Day 6 of my “12 Days of Baked Goods” series!
A few weeks back, I had the pleasure of lunching at the adorable (and delicious) Choc-O-Pain French Bakery & Café in Hoboken, NJ (see my review for Jersey Bites). While there, I had the chance to sample the decadent Flourless Chocolate Cake that’s made with high-quality chocolate and creates a cake that’s both fudgy and cake-like.

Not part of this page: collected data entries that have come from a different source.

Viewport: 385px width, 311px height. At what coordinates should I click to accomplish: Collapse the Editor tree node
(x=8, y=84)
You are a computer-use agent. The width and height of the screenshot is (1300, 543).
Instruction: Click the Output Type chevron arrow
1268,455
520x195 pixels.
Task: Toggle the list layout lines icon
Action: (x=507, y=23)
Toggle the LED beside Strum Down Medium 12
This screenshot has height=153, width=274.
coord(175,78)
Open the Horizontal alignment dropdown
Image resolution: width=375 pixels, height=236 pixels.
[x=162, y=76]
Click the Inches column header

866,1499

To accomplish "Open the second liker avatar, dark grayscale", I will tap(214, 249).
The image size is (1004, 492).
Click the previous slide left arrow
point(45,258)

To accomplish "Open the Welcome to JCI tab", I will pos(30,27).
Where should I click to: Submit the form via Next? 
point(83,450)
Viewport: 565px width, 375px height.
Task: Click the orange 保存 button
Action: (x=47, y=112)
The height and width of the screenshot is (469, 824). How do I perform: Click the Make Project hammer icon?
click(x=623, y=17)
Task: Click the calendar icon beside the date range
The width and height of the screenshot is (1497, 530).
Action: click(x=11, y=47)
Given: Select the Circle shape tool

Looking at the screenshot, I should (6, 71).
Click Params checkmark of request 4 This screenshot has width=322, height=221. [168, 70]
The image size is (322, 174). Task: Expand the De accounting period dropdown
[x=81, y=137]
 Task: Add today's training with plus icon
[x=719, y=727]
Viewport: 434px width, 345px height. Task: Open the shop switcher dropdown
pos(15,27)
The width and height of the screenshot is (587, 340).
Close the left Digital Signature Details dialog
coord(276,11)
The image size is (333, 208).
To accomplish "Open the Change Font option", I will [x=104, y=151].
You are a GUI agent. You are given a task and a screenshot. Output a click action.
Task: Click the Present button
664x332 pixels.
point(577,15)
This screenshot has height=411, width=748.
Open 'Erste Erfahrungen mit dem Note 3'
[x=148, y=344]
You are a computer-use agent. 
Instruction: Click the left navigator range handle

I was able to get the scaled down recipe from the fine folks at Choc-O-Pain and am sharing with you. Note that I upped the chocolate to 6 ounces and it created a more fudgy than cake-like texture, which was also AMAZING. A light dusting of powdered sugar and you’ve got a perfect holiday dessert.
Ingredients:
- 4 ounces fine-quality bittersweet chocolate chips
- ½ cup butter
- ¾ cup granulated sugar
- Pinch of salt
- 3 large eggs
- ½ cup pure cocoa powder
- 1 tsp. powdered sugar (optional)
Directions:
- Preheat oven to 300 degrees.
- Butter or coat in cooking spray an 8-inch round cake pan and line the bottom of the pan with a round of parchment paper.
- Melt chocolate and butter in a large bowl over simmering water, stirring until smooth. Make sure the water doesn’t touch the bottom of the bowl, risking scorching.
- In a separate larger bowl, whisk together sugar, salt and eggs. When thoroughly incorporated, carefully whisk in cocoa powder until fully incorporated. Pour melted mixture into cocoa, sugar mixture, mix thoroughly.
- Fill the cake pan with batter. Bake until center springs back (about 25-30 minutes). Allow to cool.
- Dust the cake with the powdered sugar, if using.
Yield: Makes one 8-inch cake and can easily serve 8-10.